### [Exercise]
Find the line holding "Where should I click to: Select" in the entries below. Give it again exactly, along with every line after it up to and including the line holding "Screen dimensions: 1568x737".

[Collected data entries]
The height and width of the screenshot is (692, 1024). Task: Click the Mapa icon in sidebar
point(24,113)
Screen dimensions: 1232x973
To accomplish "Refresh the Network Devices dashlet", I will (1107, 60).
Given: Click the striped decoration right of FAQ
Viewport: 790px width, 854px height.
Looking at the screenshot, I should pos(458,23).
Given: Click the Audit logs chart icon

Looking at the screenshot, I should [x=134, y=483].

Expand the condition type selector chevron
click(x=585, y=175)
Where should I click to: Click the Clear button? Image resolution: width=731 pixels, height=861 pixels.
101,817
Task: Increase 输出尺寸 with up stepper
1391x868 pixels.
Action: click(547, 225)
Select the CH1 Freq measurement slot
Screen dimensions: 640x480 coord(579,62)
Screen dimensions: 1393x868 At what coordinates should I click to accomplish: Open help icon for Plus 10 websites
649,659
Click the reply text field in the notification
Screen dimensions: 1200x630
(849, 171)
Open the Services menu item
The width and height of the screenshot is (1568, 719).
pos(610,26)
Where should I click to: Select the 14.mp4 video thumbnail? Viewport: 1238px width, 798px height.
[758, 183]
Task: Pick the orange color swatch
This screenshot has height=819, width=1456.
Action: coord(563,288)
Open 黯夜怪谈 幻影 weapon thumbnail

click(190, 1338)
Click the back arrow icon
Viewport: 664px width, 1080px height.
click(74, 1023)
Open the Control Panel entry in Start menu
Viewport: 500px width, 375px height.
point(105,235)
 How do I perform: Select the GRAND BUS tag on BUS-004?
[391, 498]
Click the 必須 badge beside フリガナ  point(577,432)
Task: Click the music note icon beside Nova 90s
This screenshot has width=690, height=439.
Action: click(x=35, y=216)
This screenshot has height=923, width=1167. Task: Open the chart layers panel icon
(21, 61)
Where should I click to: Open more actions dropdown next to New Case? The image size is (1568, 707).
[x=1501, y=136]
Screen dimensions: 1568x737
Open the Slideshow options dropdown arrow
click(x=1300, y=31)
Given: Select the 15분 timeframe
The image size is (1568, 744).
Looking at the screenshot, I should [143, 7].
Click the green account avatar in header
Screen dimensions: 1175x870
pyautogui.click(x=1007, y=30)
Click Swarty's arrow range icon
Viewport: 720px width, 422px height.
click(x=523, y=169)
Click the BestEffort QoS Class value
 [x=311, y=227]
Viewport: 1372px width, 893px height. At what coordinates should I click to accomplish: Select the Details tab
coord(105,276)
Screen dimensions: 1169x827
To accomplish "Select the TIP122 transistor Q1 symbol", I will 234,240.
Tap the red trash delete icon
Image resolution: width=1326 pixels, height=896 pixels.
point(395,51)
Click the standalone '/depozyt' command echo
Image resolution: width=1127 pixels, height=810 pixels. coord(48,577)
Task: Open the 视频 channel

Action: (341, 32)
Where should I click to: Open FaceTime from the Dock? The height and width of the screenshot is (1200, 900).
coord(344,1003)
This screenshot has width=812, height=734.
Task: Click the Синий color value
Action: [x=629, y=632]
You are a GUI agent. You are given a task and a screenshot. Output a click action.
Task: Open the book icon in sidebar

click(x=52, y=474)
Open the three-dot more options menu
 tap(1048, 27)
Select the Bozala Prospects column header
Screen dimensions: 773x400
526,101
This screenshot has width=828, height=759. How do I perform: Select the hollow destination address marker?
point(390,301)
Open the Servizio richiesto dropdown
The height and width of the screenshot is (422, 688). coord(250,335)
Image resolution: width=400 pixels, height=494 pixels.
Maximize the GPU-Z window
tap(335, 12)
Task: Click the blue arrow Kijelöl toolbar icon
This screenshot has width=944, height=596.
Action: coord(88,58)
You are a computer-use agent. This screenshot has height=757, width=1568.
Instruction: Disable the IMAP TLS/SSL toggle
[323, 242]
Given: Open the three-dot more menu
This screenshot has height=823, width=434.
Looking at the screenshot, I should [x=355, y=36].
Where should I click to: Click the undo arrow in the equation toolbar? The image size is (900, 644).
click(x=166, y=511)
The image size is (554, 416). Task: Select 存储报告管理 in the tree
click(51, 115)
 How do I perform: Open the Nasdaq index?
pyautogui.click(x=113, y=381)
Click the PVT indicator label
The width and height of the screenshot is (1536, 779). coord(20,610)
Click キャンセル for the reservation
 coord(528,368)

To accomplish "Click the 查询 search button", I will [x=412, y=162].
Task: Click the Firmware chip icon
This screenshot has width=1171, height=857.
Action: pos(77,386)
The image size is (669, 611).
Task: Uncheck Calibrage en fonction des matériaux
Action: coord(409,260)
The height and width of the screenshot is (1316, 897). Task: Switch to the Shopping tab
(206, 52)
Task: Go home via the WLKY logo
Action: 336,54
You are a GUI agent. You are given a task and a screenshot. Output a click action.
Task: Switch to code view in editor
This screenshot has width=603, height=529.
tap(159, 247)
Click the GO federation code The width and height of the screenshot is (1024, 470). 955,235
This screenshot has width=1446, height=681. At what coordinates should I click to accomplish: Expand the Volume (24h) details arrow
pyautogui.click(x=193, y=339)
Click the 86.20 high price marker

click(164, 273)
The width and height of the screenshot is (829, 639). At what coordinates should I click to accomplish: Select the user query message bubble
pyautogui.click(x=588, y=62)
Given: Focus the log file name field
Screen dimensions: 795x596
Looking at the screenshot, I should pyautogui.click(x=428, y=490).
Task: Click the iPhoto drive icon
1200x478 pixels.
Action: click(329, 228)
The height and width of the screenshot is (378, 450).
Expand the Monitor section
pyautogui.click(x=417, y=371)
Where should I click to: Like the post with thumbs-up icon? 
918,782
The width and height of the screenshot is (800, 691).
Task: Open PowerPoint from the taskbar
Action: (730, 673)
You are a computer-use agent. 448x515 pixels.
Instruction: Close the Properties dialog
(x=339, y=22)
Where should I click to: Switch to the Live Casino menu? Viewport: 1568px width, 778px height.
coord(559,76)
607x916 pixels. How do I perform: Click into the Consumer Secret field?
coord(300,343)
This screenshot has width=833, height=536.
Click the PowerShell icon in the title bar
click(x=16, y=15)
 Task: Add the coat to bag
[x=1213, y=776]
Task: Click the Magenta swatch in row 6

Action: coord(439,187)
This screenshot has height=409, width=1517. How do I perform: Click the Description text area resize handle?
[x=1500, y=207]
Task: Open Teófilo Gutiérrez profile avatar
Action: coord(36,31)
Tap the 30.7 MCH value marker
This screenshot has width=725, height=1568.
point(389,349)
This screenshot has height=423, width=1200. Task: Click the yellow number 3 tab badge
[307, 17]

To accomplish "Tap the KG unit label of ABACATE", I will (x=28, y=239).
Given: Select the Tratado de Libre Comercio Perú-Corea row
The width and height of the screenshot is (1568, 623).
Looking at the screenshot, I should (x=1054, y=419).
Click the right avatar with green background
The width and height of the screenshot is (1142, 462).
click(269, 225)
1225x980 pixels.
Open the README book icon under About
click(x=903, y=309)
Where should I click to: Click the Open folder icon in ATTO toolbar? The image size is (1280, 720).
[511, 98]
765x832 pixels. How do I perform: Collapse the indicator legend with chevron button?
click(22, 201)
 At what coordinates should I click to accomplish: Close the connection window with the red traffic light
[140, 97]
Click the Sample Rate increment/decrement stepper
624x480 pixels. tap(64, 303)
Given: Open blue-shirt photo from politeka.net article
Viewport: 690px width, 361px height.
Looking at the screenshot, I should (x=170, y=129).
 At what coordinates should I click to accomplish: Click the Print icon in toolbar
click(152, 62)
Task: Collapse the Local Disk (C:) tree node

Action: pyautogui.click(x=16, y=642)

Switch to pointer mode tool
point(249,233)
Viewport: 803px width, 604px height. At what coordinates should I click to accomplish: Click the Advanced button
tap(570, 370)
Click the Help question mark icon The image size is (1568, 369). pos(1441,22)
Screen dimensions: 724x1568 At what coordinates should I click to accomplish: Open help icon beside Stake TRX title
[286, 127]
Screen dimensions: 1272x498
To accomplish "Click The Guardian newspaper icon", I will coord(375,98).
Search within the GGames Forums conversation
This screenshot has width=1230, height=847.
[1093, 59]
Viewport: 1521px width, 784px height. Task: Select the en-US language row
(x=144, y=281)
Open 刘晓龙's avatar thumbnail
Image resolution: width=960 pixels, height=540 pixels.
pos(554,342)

### [Task solution]
Where should I click to: Select the 14.mp4 video thumbnail? Viewport: 1238px width, 798px height.
[758, 183]
Task: Pick the orange color swatch
This screenshot has height=819, width=1456.
Action: coord(563,288)
Open 黯夜怪谈 幻影 weapon thumbnail

click(190, 1338)
Click the back arrow icon
Viewport: 664px width, 1080px height.
click(74, 1023)
Open the Control Panel entry in Start menu
Viewport: 500px width, 375px height.
point(105,235)
 How do I perform: Select the GRAND BUS tag on BUS-004?
[391, 498]
Click the 必須 badge beside フリガナ  point(577,432)
Task: Click the music note icon beside Nova 90s
This screenshot has width=690, height=439.
Action: click(x=35, y=216)
This screenshot has height=923, width=1167. Task: Open the chart layers panel icon
(21, 61)
Where should I click to: Open more actions dropdown next to New Case? The image size is (1568, 707).
[x=1501, y=136]
Screen dimensions: 1568x737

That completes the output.